Common Core State Standards: Using drawings or visual displays when appropriate to enhance the development of main ideas or points; conducting short research projects that build knowledge about a topic.

4. No More ‘Diet’

If you shop for sodas at markets or vending machines, you know how easy it is to find diet sodas. In the next few years, however, it’s going to become a lot harder. It’s not that low-calorie or sugar-free drinks are disappearing; it’s the name “diet” that’s going away. Soda companies are replacing the word “diet” with phrases like “zero sugar,” “no calories” or “sugar free.” The reason is simple marketing: Young people don’t like the word “diet” even if they ARE dieting or trying to watch their weight, CNN News reports. "No Gen Z wants to be on a diet these days," said a spokesman for PepsiCo Beverages North America, which changed the name of its Pepsi Max drink to Pepsi Zero Sugar several years ago. Other products going the “zero sugar” route are 7Up, A&W, Sunkist, and Coke. “Consumers are voting with our wallets, and sugar is something that people definitely want less of in our lives,” said one industry expert. Companies often change their image or “brand” in response to public opinion. In the newspaper or online, find and read stories about companies, sports teams or other organizations that are doing this. Pick one and write an analysis of what changes have been made or planned for the name or brand and whether you think it is a good move.

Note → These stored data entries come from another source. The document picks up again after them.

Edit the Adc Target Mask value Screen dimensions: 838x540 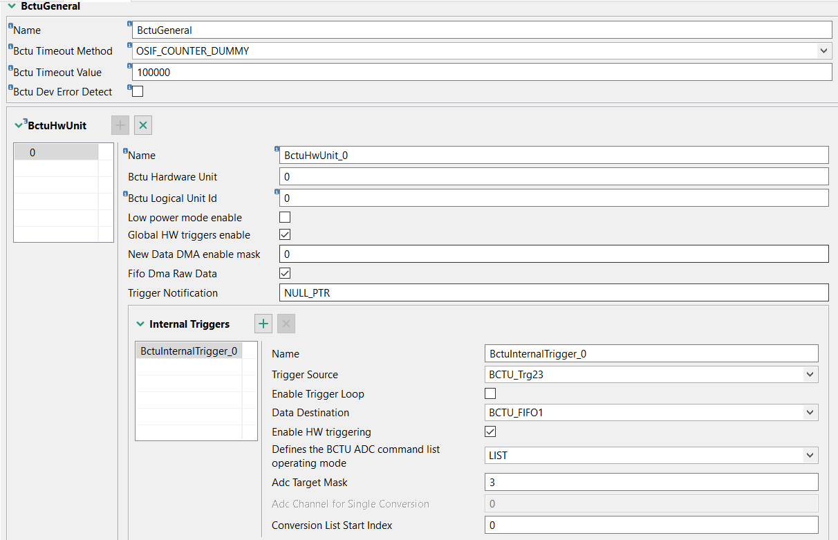coord(651,482)
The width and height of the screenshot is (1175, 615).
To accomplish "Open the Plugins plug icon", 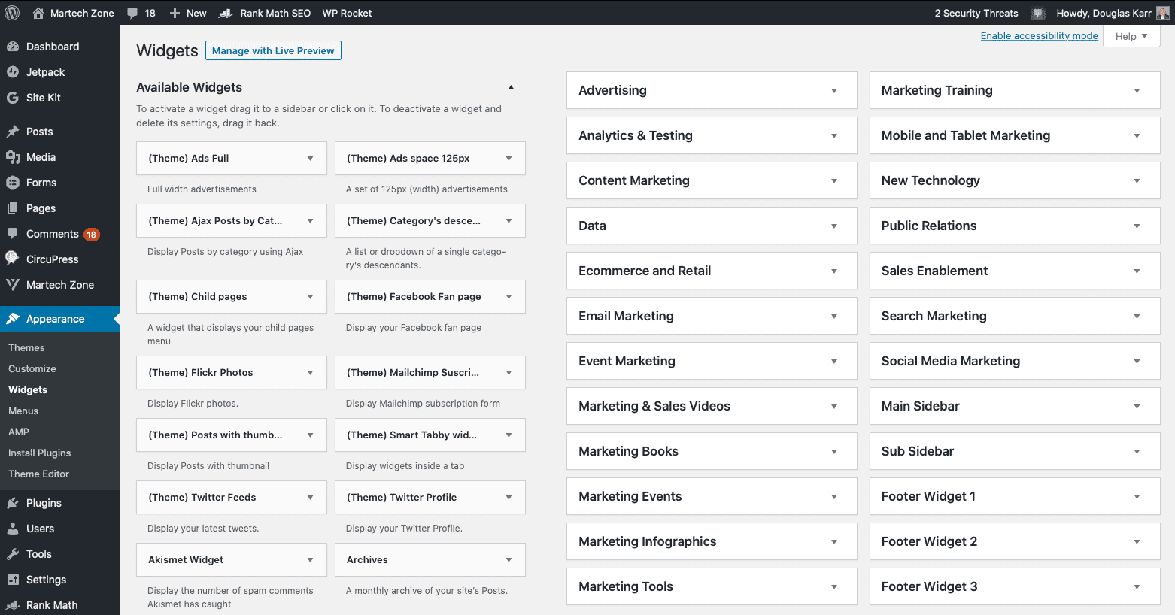I will point(13,503).
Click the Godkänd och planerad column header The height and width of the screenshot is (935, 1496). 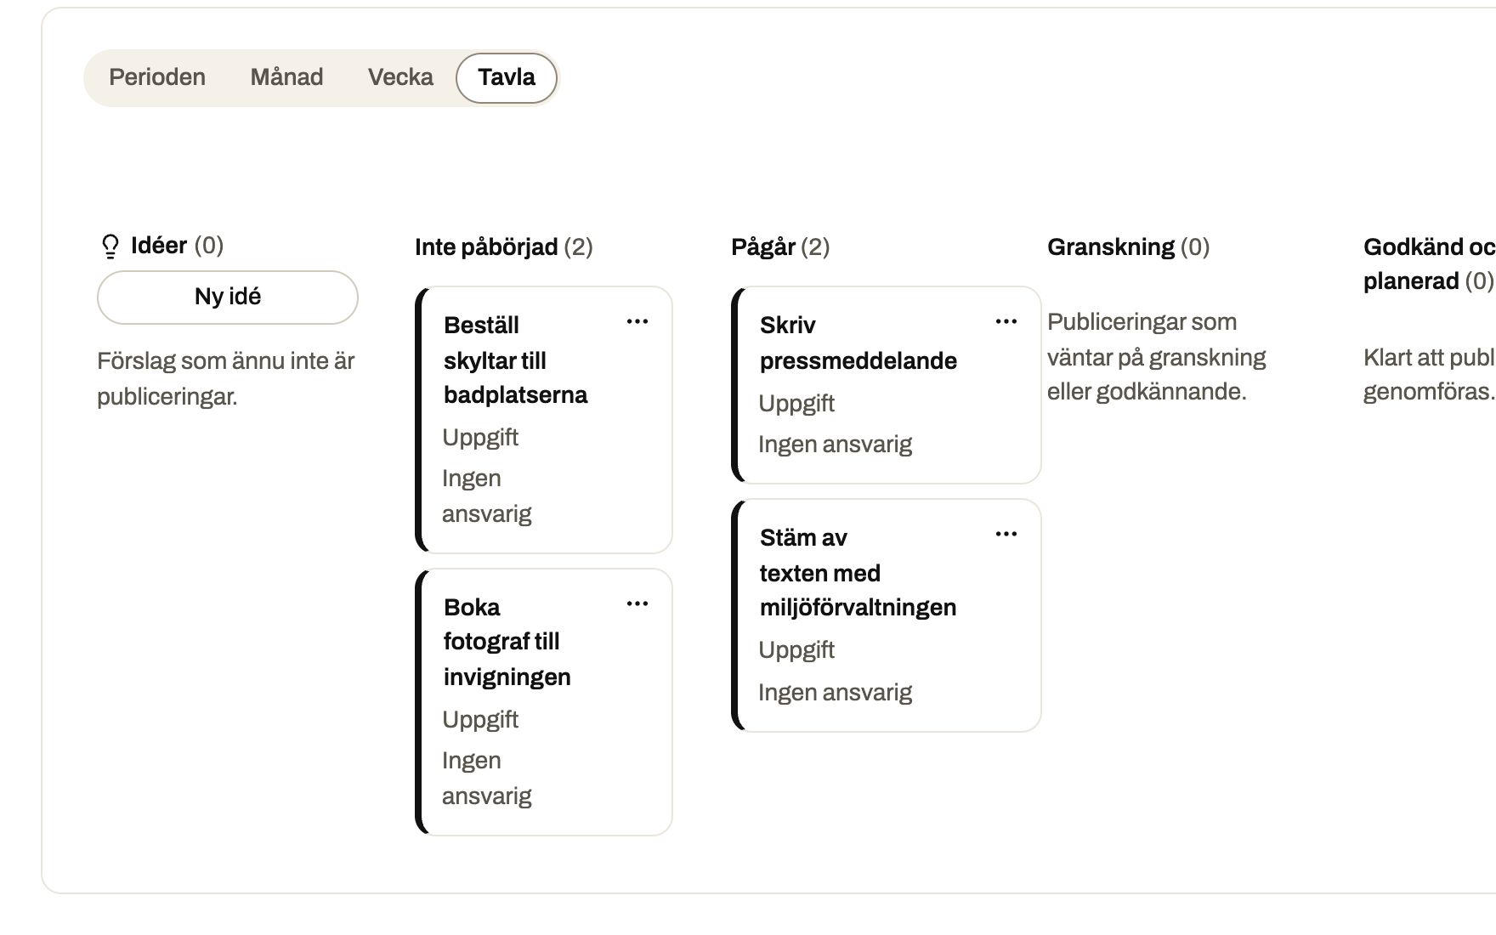click(x=1429, y=264)
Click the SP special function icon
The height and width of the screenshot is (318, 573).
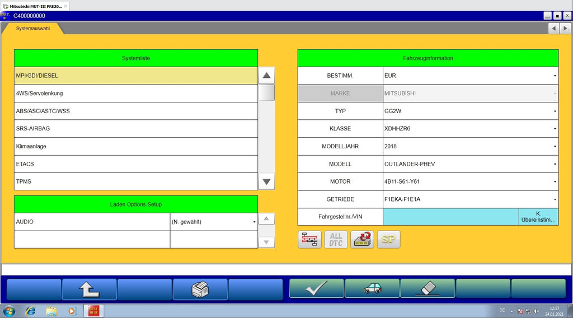388,240
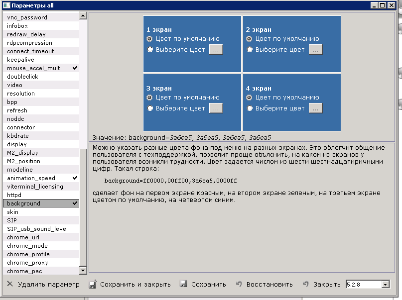
Task: Click the arrow icon beside Закрыть
Action: [305, 284]
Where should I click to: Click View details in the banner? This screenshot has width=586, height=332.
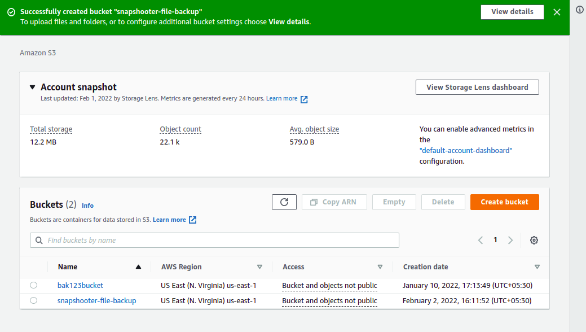tap(512, 12)
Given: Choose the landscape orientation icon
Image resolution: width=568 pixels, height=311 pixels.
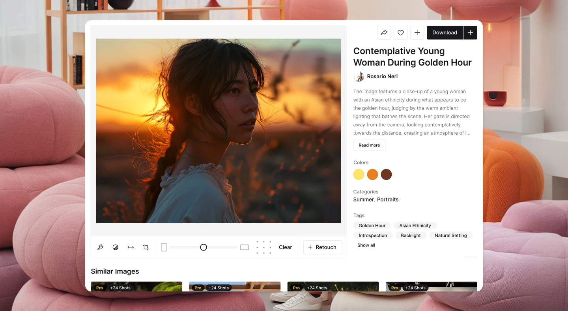Looking at the screenshot, I should tap(245, 247).
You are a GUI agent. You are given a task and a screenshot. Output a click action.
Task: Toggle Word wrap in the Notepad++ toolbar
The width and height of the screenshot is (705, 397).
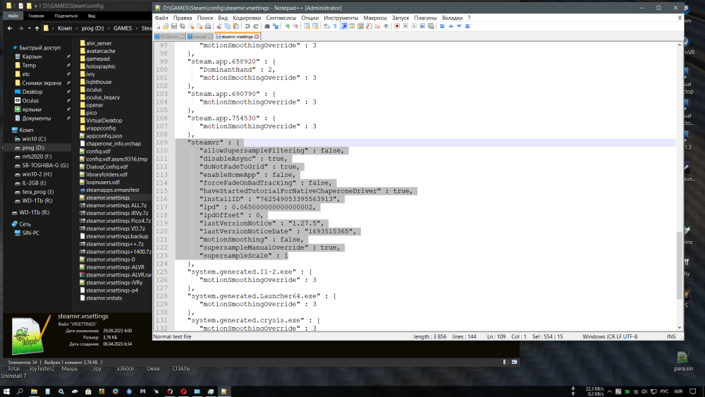click(325, 26)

Common Core State Standards: Producing clear and coherent writing in which the development, organization and style are appropriate to the task; citing specific textual evidence when writing or speaking to support conclusions.

5. Epidemic Wealth

The coronavirus epidemic has made the last year a tough one for working people all over the world. People lost jobs, businesses closed, employees had to work from home or split time between home and the office. One group of people did just fine during the epidemic, however. The 500 richest people in the world got even richer, according to the Bloomberg News Billionaires Index. According to Bloomberg, the combined net worths of the 500 people in its Billionaire Index grew by $1-trillion last year to an eye-popping $8.4-trillion. That's more than the gross domestic product of any single country in the world except the United States and China, CNN News reported. By contrast, the United Nations estimated 150 million people fell into poverty in 2021. The income gap between the world’s richest people and people who are not super-rich has caused great debate among politicians, businesses and social activists. In the newspaper or online, find and closely read stories about proposals to address the income gap. Use what you read to write an editorial outlining ways to address the income gap — or not.

Common Core State Standards: Reading closely what written and visual texts say and to making logical inferences from them; writing opinion pieces on topics or texts, supporting a point of view with reasons and information; citing specific textual evidence when writing or speaking to support conclusions.